Department of Justice, Texas Battle Over "No Pat-Down" Law
Department of Justice threatens to cancel flights to and from Texas airports.
May 30, 2011 — -- In a showdown with national implications for travelers, the Department of Justice has threatened to cancel flights to and from Texas if the state's legislators enact a law forbidding security pat-downs that include private parts.
John Murphy, U.S. Attorney for the western district of Texas, wrote a letter to leaders of the Texas state legislature indicating that if the bill is enacted, the TSA would "likely be required to cancel any flight … for which it could not ensure the safety of passengers and crew."
House bill 1937, passed unanimously by the Texas House this month, forbids Transportation Security Administration officials from intentionally touching the private parts of another person. The bill had passed through a Senate committee unanimously before Murphy sent the letter this week.
"As you no doubt are aware, the bill makes it a crime for a federal Transportation Security Official (TSO) to perform the security screening that he or she is authorized and required by federal law to perform," Murphy wrote.
In response to Murphy's threat, Texas state representative David Simpson wrote a response correcting alleged "inaccuracies" in the attorney general's letter and saying that the federal government is "attempting to deprive the citizens of Texas of their constitutional rights."
"The attorney general's letter claims we are stopping all searches. The bill just says you can't touch privates without probable cause," Simpson told ABC News. "This bill was supported unanimously by Democrats and Republicans, liberals and conservatives."
"Meanwhile, our wives, our children, our mothers and grandmothers, will be rudely violated by federal employees out of control," Simpson wrote in his letter.
Simpson said the bill states that a TSA official commits an offense if "without probable cause performs a search for the purpose of granting access to a publicly accessible building or form of transportation and intentionally, knowingly, or recklessly touches the anus, sexual organ, buttocks or breasts of the other person."
"You can't go to third base without giving us a reason," Simpson said.

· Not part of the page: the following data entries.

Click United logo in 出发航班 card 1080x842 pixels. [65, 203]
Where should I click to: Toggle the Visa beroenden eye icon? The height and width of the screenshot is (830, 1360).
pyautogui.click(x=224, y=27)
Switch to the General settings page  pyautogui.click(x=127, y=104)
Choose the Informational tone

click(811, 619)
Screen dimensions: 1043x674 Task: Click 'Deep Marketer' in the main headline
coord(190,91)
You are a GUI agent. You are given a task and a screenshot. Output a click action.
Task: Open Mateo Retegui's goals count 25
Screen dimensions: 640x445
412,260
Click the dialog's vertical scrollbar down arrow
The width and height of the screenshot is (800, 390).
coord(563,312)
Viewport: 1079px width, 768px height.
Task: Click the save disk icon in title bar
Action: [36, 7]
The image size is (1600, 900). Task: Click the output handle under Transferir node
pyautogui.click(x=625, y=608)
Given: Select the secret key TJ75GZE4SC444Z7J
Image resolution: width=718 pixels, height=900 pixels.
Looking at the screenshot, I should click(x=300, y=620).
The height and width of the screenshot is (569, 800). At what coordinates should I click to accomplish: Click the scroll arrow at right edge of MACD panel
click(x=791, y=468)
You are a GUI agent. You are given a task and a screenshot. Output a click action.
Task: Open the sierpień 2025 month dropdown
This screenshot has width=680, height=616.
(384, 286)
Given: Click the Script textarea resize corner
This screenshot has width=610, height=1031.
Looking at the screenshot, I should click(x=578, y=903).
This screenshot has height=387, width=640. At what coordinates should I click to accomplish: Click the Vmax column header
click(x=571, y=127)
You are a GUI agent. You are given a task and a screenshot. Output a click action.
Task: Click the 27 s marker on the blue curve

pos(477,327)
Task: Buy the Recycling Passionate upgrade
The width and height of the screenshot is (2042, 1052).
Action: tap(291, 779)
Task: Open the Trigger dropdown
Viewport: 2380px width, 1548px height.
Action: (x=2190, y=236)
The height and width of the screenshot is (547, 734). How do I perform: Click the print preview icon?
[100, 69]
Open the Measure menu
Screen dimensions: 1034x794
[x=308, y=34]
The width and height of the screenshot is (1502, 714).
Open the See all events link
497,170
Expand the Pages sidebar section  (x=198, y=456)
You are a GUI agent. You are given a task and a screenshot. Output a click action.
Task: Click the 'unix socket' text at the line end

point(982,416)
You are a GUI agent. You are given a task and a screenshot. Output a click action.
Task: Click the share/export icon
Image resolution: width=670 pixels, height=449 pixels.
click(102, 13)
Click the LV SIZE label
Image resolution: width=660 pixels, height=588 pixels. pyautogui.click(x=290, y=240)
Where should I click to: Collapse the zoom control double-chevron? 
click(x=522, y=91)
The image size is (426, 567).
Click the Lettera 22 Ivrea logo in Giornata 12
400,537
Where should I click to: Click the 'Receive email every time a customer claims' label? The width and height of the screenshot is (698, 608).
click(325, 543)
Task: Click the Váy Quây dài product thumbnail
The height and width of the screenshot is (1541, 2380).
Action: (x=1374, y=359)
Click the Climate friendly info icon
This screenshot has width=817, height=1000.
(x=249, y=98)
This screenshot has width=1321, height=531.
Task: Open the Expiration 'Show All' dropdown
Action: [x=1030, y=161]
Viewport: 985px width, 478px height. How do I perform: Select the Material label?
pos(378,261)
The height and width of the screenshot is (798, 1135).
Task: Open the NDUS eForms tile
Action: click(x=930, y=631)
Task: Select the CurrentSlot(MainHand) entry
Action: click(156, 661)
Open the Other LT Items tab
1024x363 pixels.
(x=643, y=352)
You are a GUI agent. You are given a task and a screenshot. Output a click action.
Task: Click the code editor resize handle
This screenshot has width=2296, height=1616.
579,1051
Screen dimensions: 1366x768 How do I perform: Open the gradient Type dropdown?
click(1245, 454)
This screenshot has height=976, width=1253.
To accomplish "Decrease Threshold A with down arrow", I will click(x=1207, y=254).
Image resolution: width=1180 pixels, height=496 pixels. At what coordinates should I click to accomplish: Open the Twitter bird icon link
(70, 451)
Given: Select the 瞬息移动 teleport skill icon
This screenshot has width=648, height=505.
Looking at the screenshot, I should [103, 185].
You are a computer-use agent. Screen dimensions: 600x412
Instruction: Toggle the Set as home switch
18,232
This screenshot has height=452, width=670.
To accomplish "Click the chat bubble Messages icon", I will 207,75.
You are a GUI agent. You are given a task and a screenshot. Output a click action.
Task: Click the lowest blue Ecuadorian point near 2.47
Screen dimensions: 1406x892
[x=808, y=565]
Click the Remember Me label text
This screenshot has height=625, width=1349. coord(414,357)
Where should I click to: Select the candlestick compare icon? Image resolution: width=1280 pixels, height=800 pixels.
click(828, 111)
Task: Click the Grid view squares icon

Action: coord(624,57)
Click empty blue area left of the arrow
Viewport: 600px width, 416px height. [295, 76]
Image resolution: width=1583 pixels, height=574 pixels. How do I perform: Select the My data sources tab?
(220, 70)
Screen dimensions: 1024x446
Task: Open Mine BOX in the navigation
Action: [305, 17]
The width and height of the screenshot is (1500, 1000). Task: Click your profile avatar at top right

The TSA, which operates under the Department of Homeland Security, has been under fire since last November for rolling out controversial body scanners and pat-down procedures.
Simpson told ABC News the body scanners are "ineffective security theater."
Simpson said if only 3 percent of air travelers in the U.S. undergo pat-downs, as cited previously by the TSA, then flights to Texas could be shut down "because TSA would not be able to ensure the safety of passengers and crew if agents could not touch the genitals of 3 percent."
TSA spokesman Greg Soule told ABC News that the agency has procedures in place to resolve security threats and screen passengers who decline to be screened by mechanical devices.
"Aviation security agencies worldwide have relied on pat-downs since long before TSA was created, and we have adjusted our pat-down procedures based on what we have learned from intelligence and the tactics used by our adversaries," Soule said in a statement.
Simpson said the Texas bill grants a defense to prosecution if the TSA official acts with explicit federal statutory authority consistent with the Constitution because the TSA has no "statutory authority for a government agent to touch the breasts, anus, sexual organs, or buttocks of a traveler."
"So, if there is actually statutory authority consistent with the Constitution, all an agent must do is bring that statute to the attention of the court. In other words, Texas needs to tell the Department of Justice, "You show me yours (statutory authority) and I'll show you mine (privates)," Simpson wrote.